Exercise - Whatever appears in the records, retype it exactly, except for the pictures.

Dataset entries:
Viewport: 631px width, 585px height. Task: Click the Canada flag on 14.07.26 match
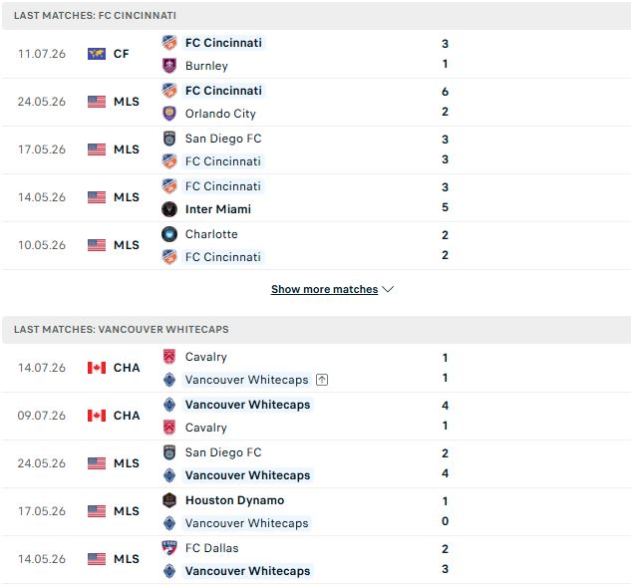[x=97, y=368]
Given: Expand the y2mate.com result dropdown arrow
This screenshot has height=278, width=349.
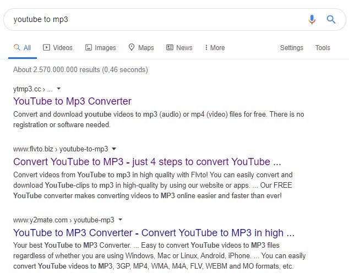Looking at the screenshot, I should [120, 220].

Result of this task -
Viewport: 631px width, 585px height. Task: Click the Canada flag on 14.07.26 match
[x=97, y=368]
Given: Expand the y2mate.com result dropdown arrow
This screenshot has height=278, width=349.
Looking at the screenshot, I should [120, 220].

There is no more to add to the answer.